Imagine you’ve been feeling more tired lately, but you think, who isn’t? You work long hours at the office and at home. The fatigue becomes worse. After a battery of blood tests, the practitioner tells you the results. The anemia is caused by excess protein in the blood and has damaged your bones. The diagnosis is multiple myeloma (MM). What is multiple myeloma? What does this diagnosis mean to me and my family?
Multiple myeloma is a cancer of the bone marrow plasma cells. Malignant plasma cells secrete clones of normal immunoglobulins that produce cytokines and attack the organs. Hallmarks of the cancer include hypercalcemia, anemia, renal insufficiency, and bone lesions.1 In 2014, approximately 24,000 patients will receive an MM diagnosis. As of 2011, an estimated 83,000 patients in the United States were living with this cancer.2 Although MM is largely incurable, overall survival has dramatically increased to 8 to 10 years, owing to the advent of newer therapies.3,4 There is currently no standard of care for treatment of MM at diagnosis; thus, clinical trial participation is encouraged.
Given the chronic nature of MM, upon diagnosis patients and their caregivers immediately become concerned about the short- and long-term physical, financial, social, and societal issues. Informed and proactive patients will strive to learn about the best treatment options, adverse effect management strategies, and what questions to ask.

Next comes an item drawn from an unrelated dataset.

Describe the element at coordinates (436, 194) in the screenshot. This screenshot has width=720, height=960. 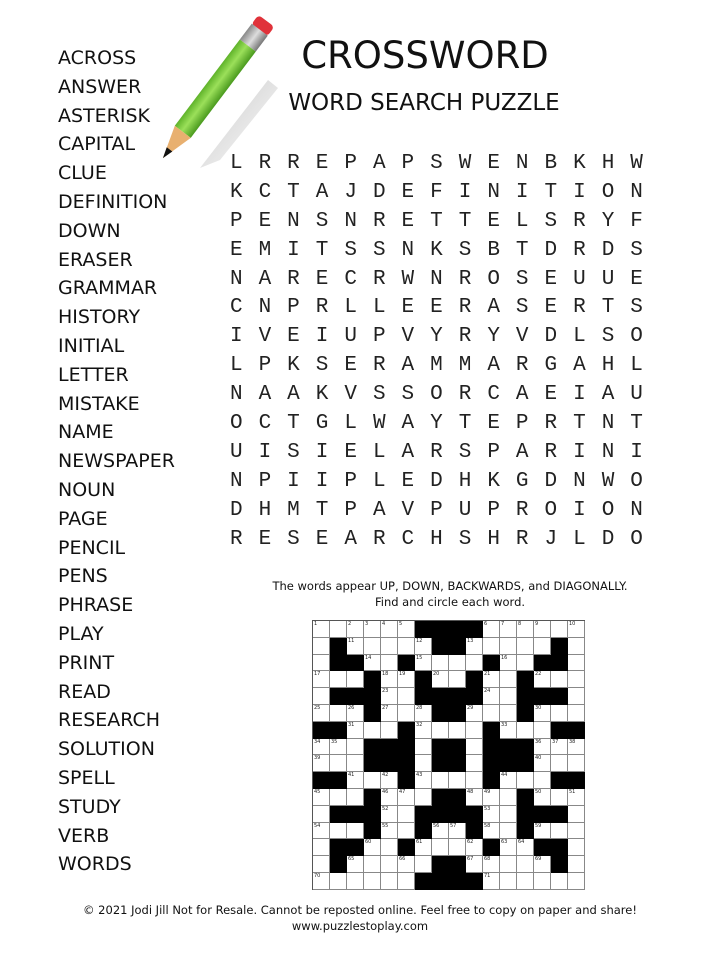
I see `word-search-letter: F` at that location.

Support groups, patient care organizations, and hospitals themselves provide resources. But until now, there has been no single source of information written by someone with firsthand knowledge of living with this cancer.

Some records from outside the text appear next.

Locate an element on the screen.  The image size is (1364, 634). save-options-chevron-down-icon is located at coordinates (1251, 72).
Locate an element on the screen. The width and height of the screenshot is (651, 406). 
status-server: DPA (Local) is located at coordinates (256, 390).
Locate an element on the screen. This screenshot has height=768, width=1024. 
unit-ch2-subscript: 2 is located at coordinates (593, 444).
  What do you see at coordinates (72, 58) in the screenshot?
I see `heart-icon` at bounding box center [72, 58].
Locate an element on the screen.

To fill this gap, a patient and caregiver have offered their unique perspectives by cowriting The Myeloma Survival Guide, in concert with Their Best Advice Foundation.5 Their intimate knowledge of living with cancer allowed the authors to highlight the common health and psychosocial concerns the patient experiences as well as the resources to address them.
I had the opportunity to read the book, which is chock-full of resources to deal with common issues and answers frequently asked questions. The reader navigates the “forest full of trees” that is living with MM and experiences “new normal” ways of life. Key areas highlighted include the aforementioned financial, social, and psychological issues, and all are appropriately addressed. This book is a practical guide for all patients and caregivers as they steer through the rapidly changing landscape of the myeloma diagnosis and treatment process.

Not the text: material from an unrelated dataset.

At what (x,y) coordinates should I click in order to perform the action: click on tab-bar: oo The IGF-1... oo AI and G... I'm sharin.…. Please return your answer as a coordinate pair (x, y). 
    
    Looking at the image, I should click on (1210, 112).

The Myeloma Survival Guide is pragmatic and relevant. As nurses, APNs, and PAs, we strive to understand what the patient and family are going through. But only those who have dealt firsthand with the diagnosis can truly understand what it means to live with this disease. I highly recommend this book for patients and caregivers who would like to learn more about MM and the resources available. Feel free to go to www.tbafoundation.org and share this information with your patients!
- Palumbo A, Rajkumar SV, San Miguel JF, et al. International Myeloma Working Group consensus statement for the management, treatment, and supportive care of patients with myeloma not eligible for standard autologous stem-cell transplantation. J Clin Oncol. 2014;32(6):587-600.
- Howlander N, Noone AM, Krapcho M, et al (eds). SEER Cancer Statistics Review (CSR) 1975-2011. http://seer.cancer.gov/csr/1975_2011/. Updated August 27, 2014. Accessed August 28, 2014.
- Kurtin S, Faiman B. The changing landscape of multiple myeloma: implications for oncology nurses. Clin J Oncol Nurs. 2013;17(suppl):7-11.
- Kumar SK, Dispenzieri A, Lacy MQ, et al. Continued improvement in survival in multiple myeloma: changes in early mortality and outcomes in older patients. Leukemia. 2014;28(5):1122-1128.
- Tamkin J, Visel D. The Myeloma Survival Guide. New York, NY: Demos Health; 2014.